Themes and Meanings
Last Updated on May 6, 2015, by eNotes Editorial. Word Count: 567
“Tenebrae” is a poem of shadows, of multiple meanings eclipsing one another. This juxtaposition of meaning using single images provides it with layers of context. Beyond the Christian facade are Jewish underpinnings. Likewise, behind the symbolism of normative Judaism one finds reference to the Kabbala, the Jewish mystical and esoteric tradition. Finally, both Surrealism and existentialism play important roles.
The poem reads like a strange, surreal prayer. Anger and loss predominate in describing the relationship with God. The use of the pronoun “we” flows naturally in Jewish thought and practice, in which regulations strictly mandate communal prayer. Ashamnu, literally “we have sinned,” is the prayer that runs alphabetically through the list of transgressions asking for forgiveness on Yom Kippur, the Day of Atonement. The use of “we” establishes the importance and culpability of all people in the face of God.
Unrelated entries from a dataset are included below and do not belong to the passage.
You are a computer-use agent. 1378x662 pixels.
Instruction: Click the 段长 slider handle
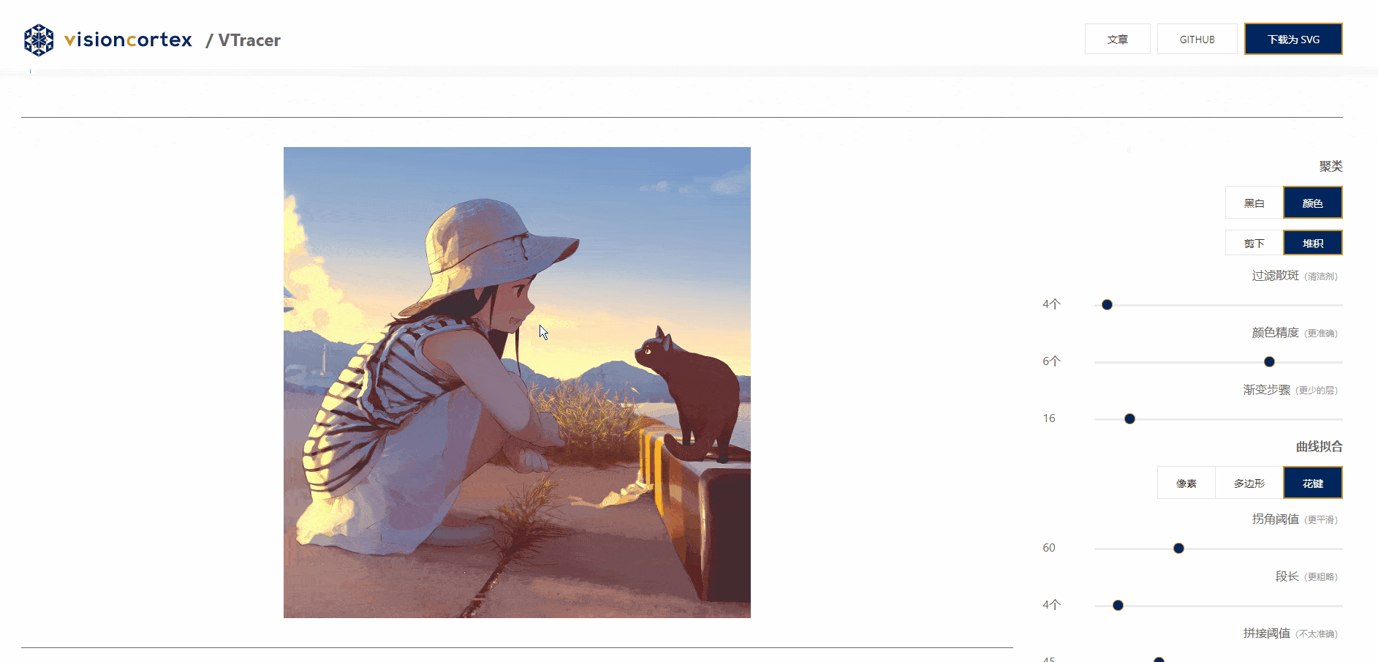pos(1118,606)

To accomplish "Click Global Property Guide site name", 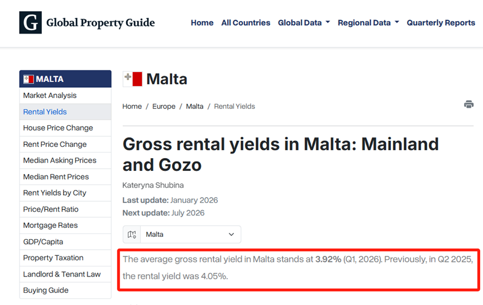I will tap(101, 23).
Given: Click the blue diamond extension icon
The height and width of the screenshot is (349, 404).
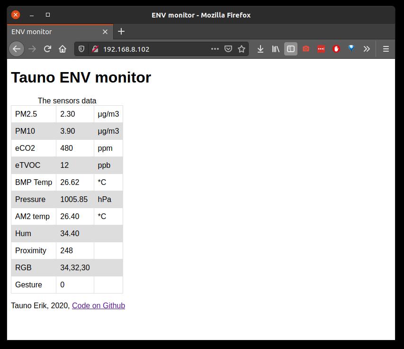Looking at the screenshot, I should point(351,49).
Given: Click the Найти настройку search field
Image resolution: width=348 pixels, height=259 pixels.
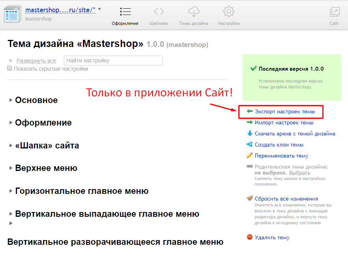Looking at the screenshot, I should coord(113,61).
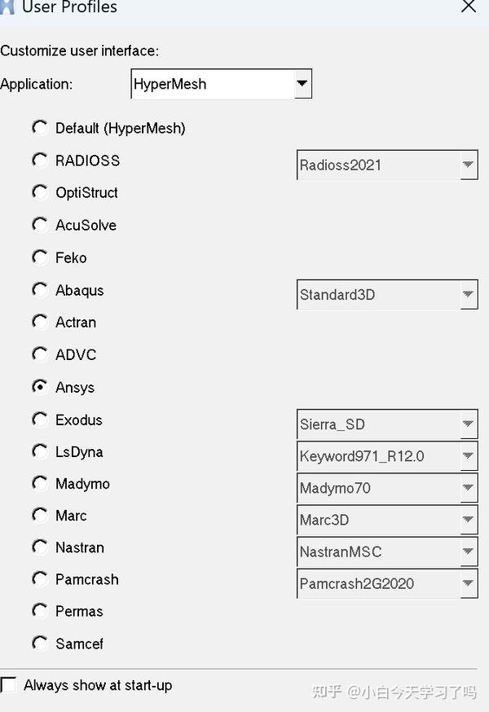This screenshot has width=489, height=712.
Task: Enable the Always show at start-up checkbox
Action: click(x=8, y=685)
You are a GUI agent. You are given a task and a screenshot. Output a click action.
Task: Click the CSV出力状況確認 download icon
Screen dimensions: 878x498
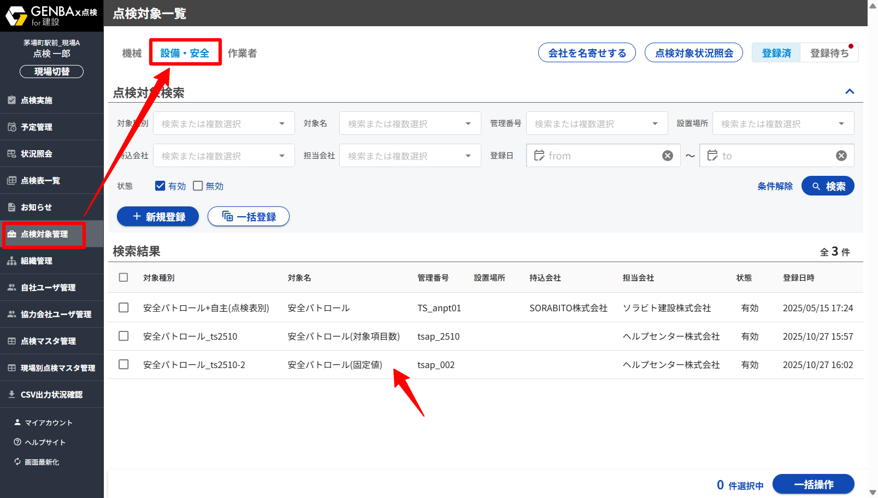click(x=11, y=394)
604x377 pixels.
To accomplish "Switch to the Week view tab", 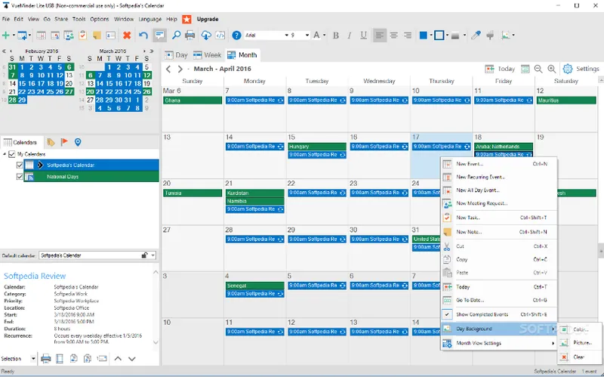I will [207, 55].
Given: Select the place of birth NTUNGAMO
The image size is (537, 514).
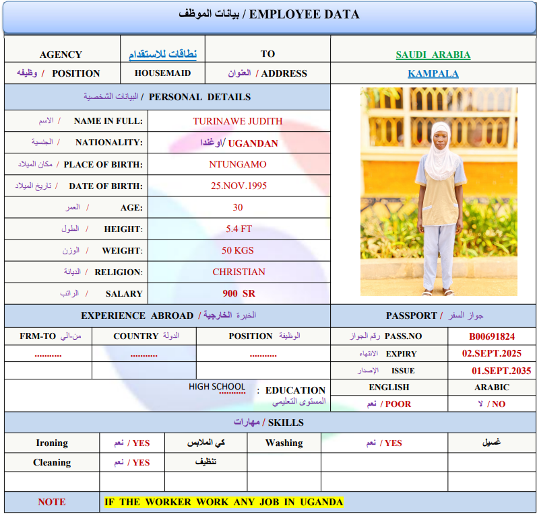Looking at the screenshot, I should coord(238,164).
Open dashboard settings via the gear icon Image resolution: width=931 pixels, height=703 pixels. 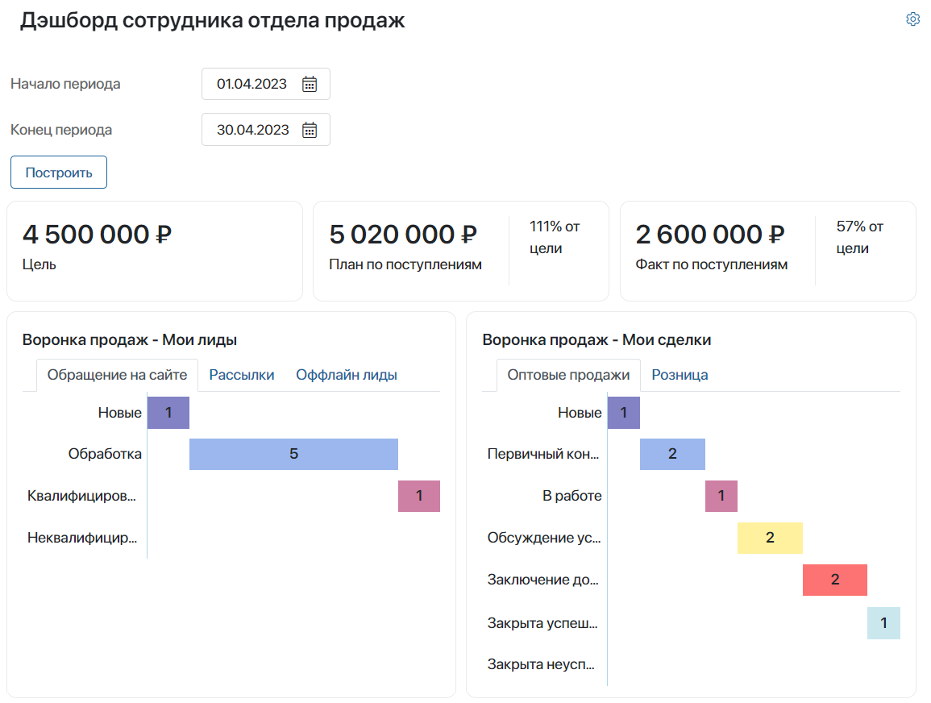(912, 19)
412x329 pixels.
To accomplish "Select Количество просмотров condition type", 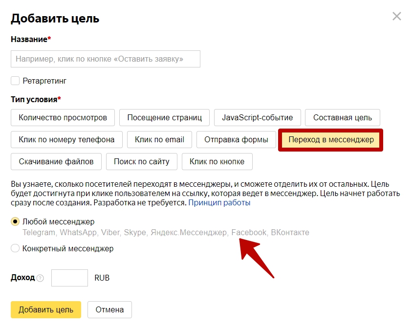I will coord(63,117).
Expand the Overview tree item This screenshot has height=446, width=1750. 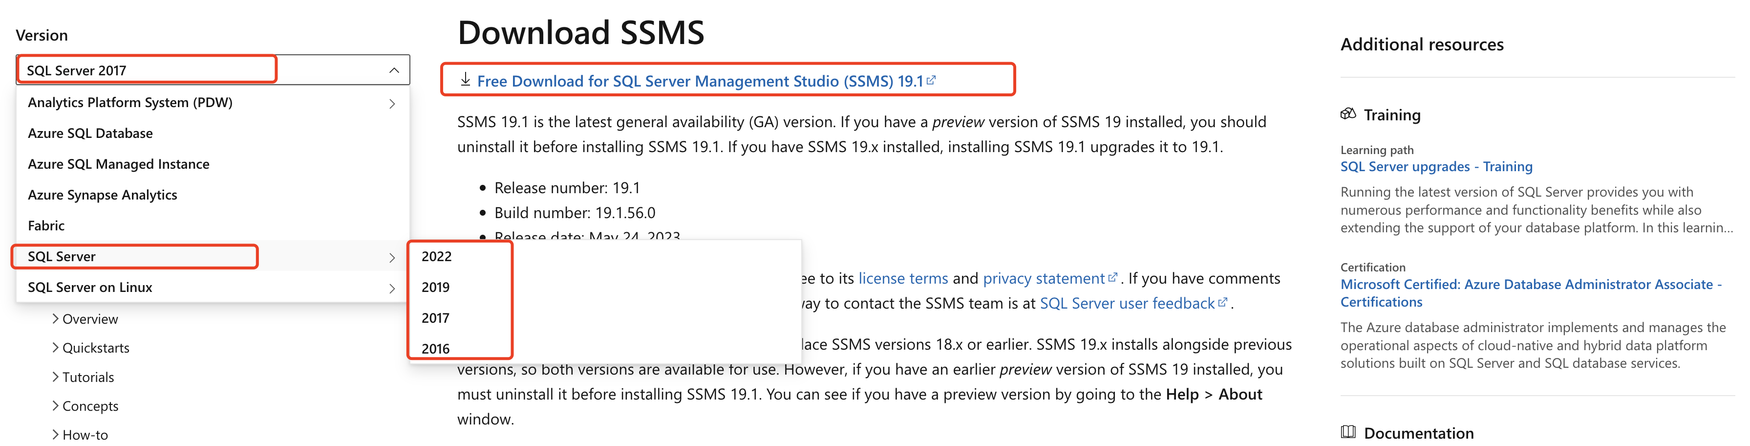56,319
It is not clear that the condition described is the result of any specific sin. In fact, the angry tone of the poem implies that an injustice has been done against humanity. As the poem proceeds, it seems that “we” have acted out of obedience to God. “We” are near, and “we” went to the trough like cattle, bent over, submitted to be watered, and drank as directed. Yet this violation continued. The Lord, the shepherd, shed the blood of his own flock. “We” even drank it in obedience to God. The drinking of blood is an important allusion because it carries radically different significances for Judaism and Christianity. In Christian doctrine the blood of Christ gives life, while in Judaism the consuming of blood is strictly forbidden. Thus in a Jewish context, to drink blood at the crater is to violate one of God’s commandments.
Thus not only is God’s covenant with Jews eclipsed by the revelation of Christ, but also the Christian notion is eclipsed by the overriding existentialist tone realizing the absence of God. For the existentialist, this absence is a point of departure not toward nihilism but toward constructing new meaning. The poem reads: “your image into our eyes, Lord.” The image of God and the faces of those staring into the pool become one. Likewise, when the eyes and mouth appear empty, God too is drained of life—another eclipse. Finally, the people depicted in the poem drink not only the blood but also the image in the blood, their own image, which in the poem inverts creation back to humanity as it sees itself and the God it created.
The multiple eclipses of “Tenebrae” are found not only in the juxtaposition of imagery but also in the language of the poem used to construct it. While in Christianity Christ is the incarnation of the Word in the flesh, within Judaism (accentuated in the Kabbala), words, the letters that form them, and even the spaces between them are thought literally to make up creation and the mystery behind it. The construction of the poem, Celan’s use of a minimal number of words, and, more important, the use of a single vocabulary to describe seemingly contrary explanations all reflect a deep sense of distance from the dominant notion of God. If the central eclipse evokes the Passion of Christ, in Celan’s poem it is the mythic Passion that is eclipsed—not only by a seemingly Godless reality but also by the realization of humanity’s role in constructing it.